# Horse won't stand still at mounting block



## Nickyhorse89 (28 June 2016)

Hello All
I've had my new horse now for just over a month. When I bought her she stood fine at the mounting block with no assistance. Since she's moved to the new yard she won't stand. She either swings her bum out or barges forward which can be dangerous for whoever is holding her. I put some of it down to the move and her getting used to everything but now I think it's behavioural.  She's had the full works done now, teeth, feet, back and she's fine. 

Here's what I'm doing now:
I walk her round the arena first, walk up to the block and when she stands she gets a pat, slowly start to pull my stirrups down walk her some more then back to the block but when I move away from her head to the block she either goes sideways or forward. If she goes forward it push her back, if she swings out I circle her round. I repeat this x amount of times until she stands still longer enough for me to get on.

Also she's worse with her tack on (saddle has been checked). I find it easier to make her stand with just her headcollar on. It's nearly impossible when she's in 'work mode'
It's like she's eager to go but she doesn't understand she needs to wait for me first haha. When she eventually stands and I manage to get my foot in the stirrups she's fine. 

I am making progress, before I always need someone to hold her but the last week I've managed on my own. Just wondering if anyone has any tips.

Thank you!! &#9786;

P.s. treats don't work, she just walks with her head on my pocket constantly mouthing for food without thinking of what I'm asking her to do.


----------



## Midlifecrisis (28 June 2016)

She is being cheeky... if she did it once she will do it again. Put aside a good chunk of time and spend it getting on and getting off  until she stands still once more.


----------



## smja (28 June 2016)

Does she know the command 'stand' away from the mounting block? I.e. can you tell her to stand and then walk slightly away, or do you need to keep hold of her at all times? I always teach stand first, so there is no confusion about what's required when a mounting block is added to the picture.
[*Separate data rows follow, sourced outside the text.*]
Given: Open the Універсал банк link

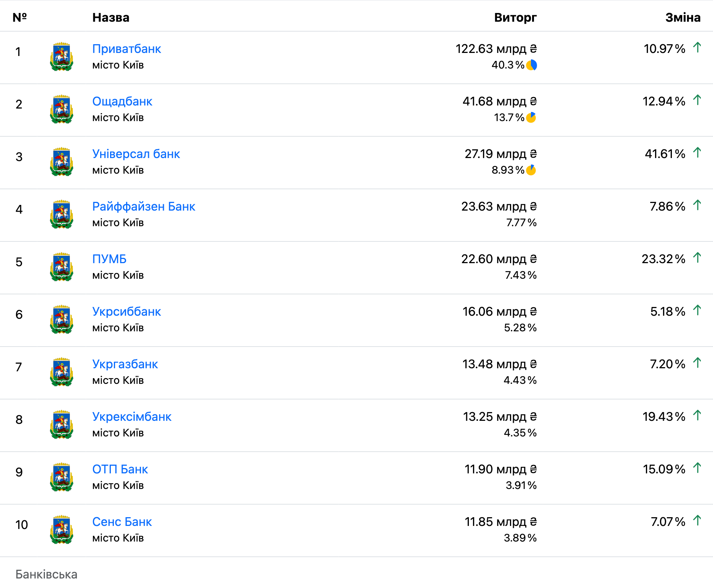Looking at the screenshot, I should coord(136,154).
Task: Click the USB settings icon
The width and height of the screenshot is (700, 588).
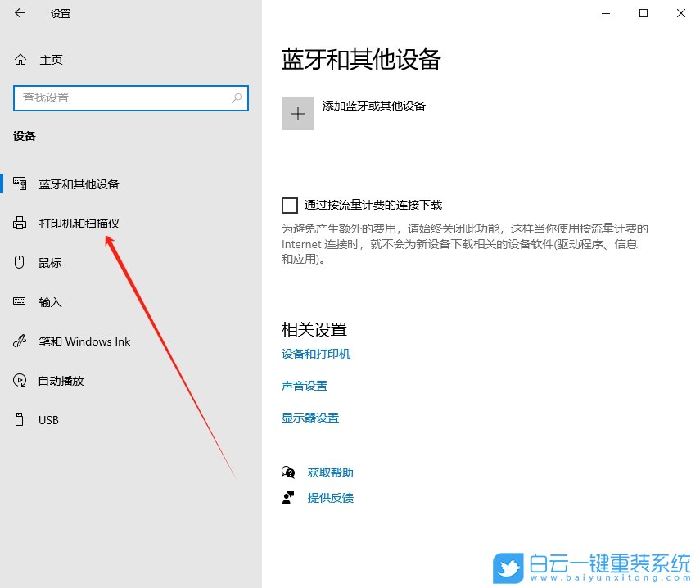Action: pyautogui.click(x=18, y=419)
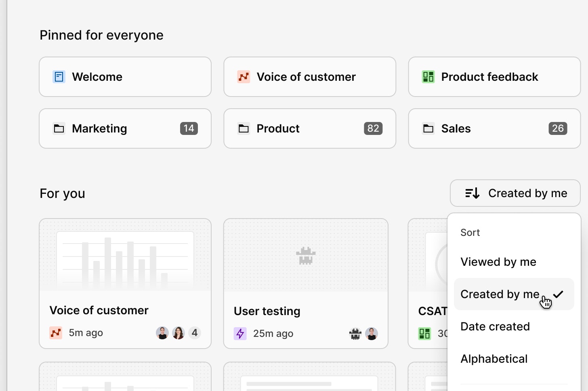Click the green dashboard icon beside Product feedback

428,77
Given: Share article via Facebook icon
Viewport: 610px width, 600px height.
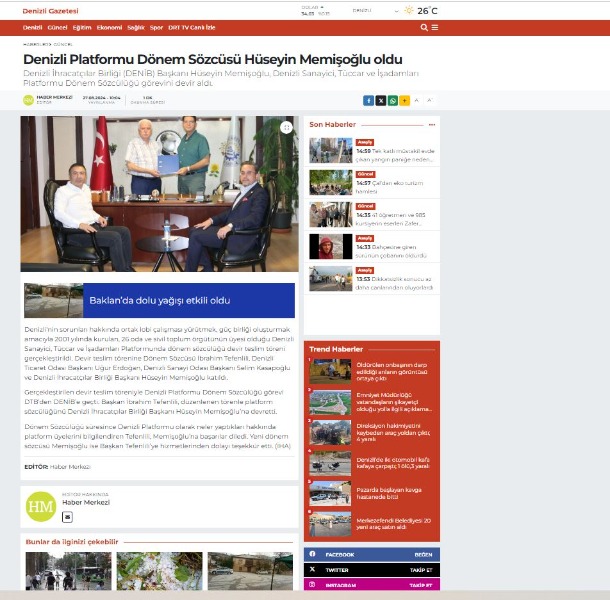Looking at the screenshot, I should click(368, 100).
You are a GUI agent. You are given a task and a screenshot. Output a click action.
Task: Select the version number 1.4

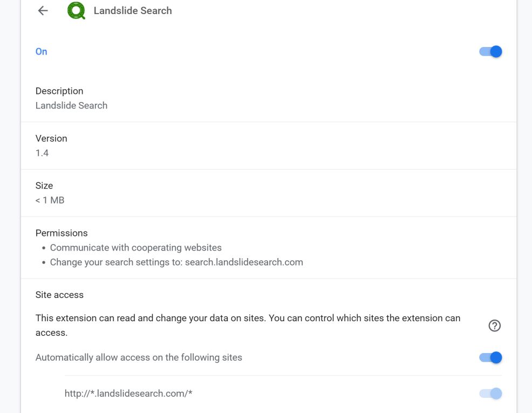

If she was fine before, there's no physical reason, and there hasn't been a bad experience with you getting on, it's likely she's testing out her new owner. In that case, I wouldn't bother faffing about walking around the arena first/walking her in between pulling stirrups down. You need to be firm (not aggressive or anything, just workmanlike) rather than reassuring her like she's a baby that doesn't understand what's happening.


----------



## Nickyhorse89 (28 June 2016)

Midlifecrisis said:



			She is being cheeky... if she did it once she will do it again. Put aside a good chunk of time and spend it getting on and getting off  until she stands still once more.
		
Click to expand...

Thanks I'll try that. It's just such a faff to get on that once I'm on I'm reluctant to get off again haha. But I know repetition is the key.


----------



## JillA (28 June 2016)

Train her with reinforcers - whatever she likes, fuss, treats, face rubs. Every time you get her to stand when you want her, reward her, then delay the reward for a slightly longer time so she stands. Then add a name to it - "wait" or "stand" etc. Done it with my opinionated horse and the other day he manoevered himself into place just for his Polo


----------



## Nickyhorse89 (28 June 2016)

I walk her round cause she gets pretty worked up so I try to calm her, though I think sometimes she actually gets more wound up. I'll be more firm with her, I've not let her get away with anything. She's really testing me out, so far had napping, refusal to pick up feet, lifting head so can't put bit in etc. I've not let her get away with any of that but she's really pushing her luck with the mounting block. 
She does stand when I walk away from her (sometimes) but does need more work.


----------



## Nickyhorse89 (28 June 2016)

JillA said:



			Train her with reinforcers - whatever she likes, fuss, treats, face rubs. Every time you get her to stand when you want her, reward her, then delay the reward for a slightly longer time so she stands. Then add a name to it - "wait" or "stand" etc. Done it with my opinionated horse and the other day he manoevered himself into place just for his Polo
		
Click to expand...

I'll do some groundwork later. I was doing that with treats but I don't treat anymore as she doesn't focus on what I'm asking her to do just constantly begging for the treats. She was tripping me up trying to climb into my pocket! Does like her neck scratched so that's her reward. Thanks


----------



## FestiveFuzz (28 June 2016)

It sounds like you're faffing around too much. Is there any reason why you choose to walk her around the arena, back to the mounting block to pull stirrups down, walk around some more again and then get on? It could be she's just confused by what you're doing if she's used to her rider just tacking up and hopping on. 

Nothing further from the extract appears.